- [TEXT PASSAGE]
◇ ◇ ◇ ◇ ◇ ◇ ◇

Dynamic Time Warping for Satellite Image Time Series Classification

A tale of pastoralism, land degradation and data scarcity

William Ouellette
SoilWatch

--

Spoiler: Data scarcity is remedied, land degradation less so.

Dynamic Time Warping (DTW) is a little known approach in (temporal) image processing, and even less so in Earth Observation. Initially trialed by Francois Petitjean (to whom I wish the best of luck in his new government career!), DTW is amazingly suited to solving (multi-dimensional) time series classification problems. Here is a didactic example of a real-world Earth Observation (EO) application.

Did someone say TIME WARPING?!

My girlfriend often asks me what I am working on at that particular moment, and I very often have no interesting answer to provide to her… Until I started working on… DYNAMIC TIME WARPING!!!!

The need came from constantly working with poor (reference) data, too little data, or a combination of both. I started exploring whether there was a classification algorithm for satellite image time series that did not need a gazillion of training examples to perform reasonably well, in opposition to the state-of-the-art, data hungry approaches, e.g. random forest pixel-based classification or deep neural networks for semantic segmentation. It turns out there was, and that research in the last 10 years was substantial and showed promising results, yet the adoption and operationalization of the method seemed to be slow.

In a nutshell, DTW allows comparing the similarity of pairs of temporal patterns of heterogeneous lengths and/or sampling intervals. More commonly applied in speech/sound recognition or shape matching in video streams, applying it to satellite image time series is a pretty terrific idea, especially if you consider that sequences of satellite images essentially ARE video streams, just very boring ones, unless you bundle and play them at an outrageously high frame rate.

My favorite time-lapse ever made from satellite imagery, drawing out the analemma pattern in the sky. Credits go to: Matic Lubej

The advantages of DTW over more traditional machine learning classification approaches can be summarized in the following:

  • Loose requirements for reference data: We all love those algorithms that can gobble truckloads of examples and classify an image to perfection, but at the end of the day, how often do you have the luxury of quality reference data abundance? Not very often… Instead, you are usually a poor, data(-starved) scientist scrambling to gather bits and pieces of low quality reference data. For those situations, DTW may turn out to be a judicious choice as it requires very few reference samples. Unlike random forest or other machine learning techniques that are likely to overfit on a limited set of (low quality) data points, DTW can produce amazingly accurate classification maps with as little as 1 sample point per class (you heard that right!). This would theoretically work if you are able to ensure inter-class separability through a unique sample point per class, i.e. that the input sensor data used can effectively discriminate between the defined classes and the landscapes you are dealing with are quite homogeneous. In practice, you probably still want to provide 5 or more examples for each class to better characterize intra-class variability, but we are still talking about extremely small data volumes. Moreover, as a result of the low level of data fitting with DTW, using reference data from past years is possible and yields pretty decent results.

◇ ◇ ◇ ◇ ◇ ◇ ◇

- [SUPPLIED DATA]
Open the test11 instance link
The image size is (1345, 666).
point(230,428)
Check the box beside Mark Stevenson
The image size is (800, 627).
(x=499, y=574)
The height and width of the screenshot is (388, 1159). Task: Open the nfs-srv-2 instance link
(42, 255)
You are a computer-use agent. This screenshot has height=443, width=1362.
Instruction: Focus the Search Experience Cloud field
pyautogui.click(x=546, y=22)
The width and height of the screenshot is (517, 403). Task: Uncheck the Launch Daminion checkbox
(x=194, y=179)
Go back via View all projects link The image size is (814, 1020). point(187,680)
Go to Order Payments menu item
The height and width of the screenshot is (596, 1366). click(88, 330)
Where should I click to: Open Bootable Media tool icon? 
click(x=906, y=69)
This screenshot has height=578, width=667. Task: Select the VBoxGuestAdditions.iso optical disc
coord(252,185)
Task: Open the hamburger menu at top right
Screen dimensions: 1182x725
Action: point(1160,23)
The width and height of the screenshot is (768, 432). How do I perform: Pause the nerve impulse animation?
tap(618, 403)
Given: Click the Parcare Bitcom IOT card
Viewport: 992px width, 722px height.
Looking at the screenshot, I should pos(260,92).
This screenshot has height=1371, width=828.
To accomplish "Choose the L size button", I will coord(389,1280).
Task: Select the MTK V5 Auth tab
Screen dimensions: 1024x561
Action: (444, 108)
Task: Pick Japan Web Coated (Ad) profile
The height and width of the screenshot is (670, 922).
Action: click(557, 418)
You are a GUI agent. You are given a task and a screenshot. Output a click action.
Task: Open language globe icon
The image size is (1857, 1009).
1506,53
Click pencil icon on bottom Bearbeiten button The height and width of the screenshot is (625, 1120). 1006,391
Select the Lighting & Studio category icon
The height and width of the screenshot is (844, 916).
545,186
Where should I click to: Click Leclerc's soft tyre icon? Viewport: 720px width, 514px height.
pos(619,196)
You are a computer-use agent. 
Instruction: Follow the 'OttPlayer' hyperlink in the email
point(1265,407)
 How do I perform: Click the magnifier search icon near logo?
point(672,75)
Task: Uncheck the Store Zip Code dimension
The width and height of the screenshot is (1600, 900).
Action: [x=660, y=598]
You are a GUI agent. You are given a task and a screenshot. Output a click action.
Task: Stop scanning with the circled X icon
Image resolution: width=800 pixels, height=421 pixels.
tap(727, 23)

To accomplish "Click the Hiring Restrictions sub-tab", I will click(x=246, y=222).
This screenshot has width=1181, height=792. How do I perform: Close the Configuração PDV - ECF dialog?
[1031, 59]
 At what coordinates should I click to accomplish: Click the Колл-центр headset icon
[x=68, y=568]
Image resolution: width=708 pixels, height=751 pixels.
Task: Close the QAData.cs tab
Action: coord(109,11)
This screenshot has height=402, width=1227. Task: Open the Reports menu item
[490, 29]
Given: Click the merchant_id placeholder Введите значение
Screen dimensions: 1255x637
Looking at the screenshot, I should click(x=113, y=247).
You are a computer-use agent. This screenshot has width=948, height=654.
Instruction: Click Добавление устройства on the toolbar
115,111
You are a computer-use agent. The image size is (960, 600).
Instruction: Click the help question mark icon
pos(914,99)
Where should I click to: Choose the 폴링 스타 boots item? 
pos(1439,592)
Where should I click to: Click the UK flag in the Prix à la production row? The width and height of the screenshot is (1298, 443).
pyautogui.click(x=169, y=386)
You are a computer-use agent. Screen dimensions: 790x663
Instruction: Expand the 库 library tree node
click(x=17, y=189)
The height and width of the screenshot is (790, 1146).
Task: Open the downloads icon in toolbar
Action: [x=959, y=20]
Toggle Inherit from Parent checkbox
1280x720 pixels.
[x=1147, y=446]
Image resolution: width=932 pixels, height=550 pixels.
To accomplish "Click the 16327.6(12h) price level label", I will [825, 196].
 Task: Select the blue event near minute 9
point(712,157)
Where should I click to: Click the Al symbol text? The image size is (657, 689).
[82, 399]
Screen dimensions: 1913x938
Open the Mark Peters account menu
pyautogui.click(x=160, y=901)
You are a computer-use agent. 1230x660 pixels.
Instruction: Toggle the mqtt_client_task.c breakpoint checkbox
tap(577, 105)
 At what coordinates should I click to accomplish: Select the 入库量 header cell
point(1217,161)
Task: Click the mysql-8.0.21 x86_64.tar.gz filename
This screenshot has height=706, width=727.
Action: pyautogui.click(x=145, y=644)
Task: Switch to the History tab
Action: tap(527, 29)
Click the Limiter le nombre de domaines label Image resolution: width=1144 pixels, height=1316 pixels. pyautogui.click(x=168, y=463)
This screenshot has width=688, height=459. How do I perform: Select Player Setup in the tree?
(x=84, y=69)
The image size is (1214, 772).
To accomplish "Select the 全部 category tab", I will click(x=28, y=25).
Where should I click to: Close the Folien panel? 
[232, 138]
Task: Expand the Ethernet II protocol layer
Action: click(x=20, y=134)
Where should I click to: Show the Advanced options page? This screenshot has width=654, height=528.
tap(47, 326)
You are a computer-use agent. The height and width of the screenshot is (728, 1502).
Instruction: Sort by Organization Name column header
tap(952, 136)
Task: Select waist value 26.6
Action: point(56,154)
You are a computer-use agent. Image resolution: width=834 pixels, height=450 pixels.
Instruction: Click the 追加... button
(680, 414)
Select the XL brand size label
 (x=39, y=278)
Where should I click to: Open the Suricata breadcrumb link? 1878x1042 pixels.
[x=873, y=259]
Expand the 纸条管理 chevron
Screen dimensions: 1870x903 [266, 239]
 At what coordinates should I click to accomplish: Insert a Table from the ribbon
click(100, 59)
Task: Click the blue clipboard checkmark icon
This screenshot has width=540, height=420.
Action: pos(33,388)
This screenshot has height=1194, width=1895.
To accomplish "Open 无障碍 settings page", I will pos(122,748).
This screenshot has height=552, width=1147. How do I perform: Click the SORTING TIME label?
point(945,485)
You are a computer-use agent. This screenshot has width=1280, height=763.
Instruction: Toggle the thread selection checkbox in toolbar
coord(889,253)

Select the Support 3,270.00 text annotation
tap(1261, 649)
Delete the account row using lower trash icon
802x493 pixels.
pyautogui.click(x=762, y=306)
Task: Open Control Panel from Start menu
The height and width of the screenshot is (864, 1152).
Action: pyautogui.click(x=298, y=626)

◇ ◇ ◇ ◇ ◇ ◇ ◇

- [WHAT YOU WILL DO]
- 1) Answer from the text on Dynamic Time Warping for satellite image time series:
(a) Who first trialed the method?
(b) In which two applications is the method more commonly used?
(c) What is the smallest number of sample points per class it can work with, and how many does the text recommend in practice?
- 2) Continue the text on Dynamic Time Warping for satellite image time series from its last sentence.
The records have no connection to the text on Dynamic Time Warping.

- [ANSWERS BELOW]
- 1)
(a) Francois Petitjean.
(b) Speech/sound recognition and shape matching in video streams.
(c) As few as 1 sample point per class; in practice, 5 or more per class.

- 2)
  • Matching heterogeneous time series: Time series of varying lengths and sampling intervals are the norm in multi-temporal satellite imagery processing. Temporally aggregating time series of images to fewer composite products corresponding to a given temporal interval (e.g. 15 or 30 days) is common to harmonize time series for methods that require it, which is most machine learning classification techniques. On top of time series harmonization, temporal aggregation wields the benefit of data size reduction, noise reduction, and gap-filling (e.g. cloud gaps in optical data). However, even if you harmonize your image time series, there is no guarantee the available reference data is sampled at corresponding time intervals, unless the reference data pattern is interpolated to match the time series sampling, which would create synthesized values that may not correspond to reality. Instead, DTW can directly handle the mismatch between the pattern length and the image time series length!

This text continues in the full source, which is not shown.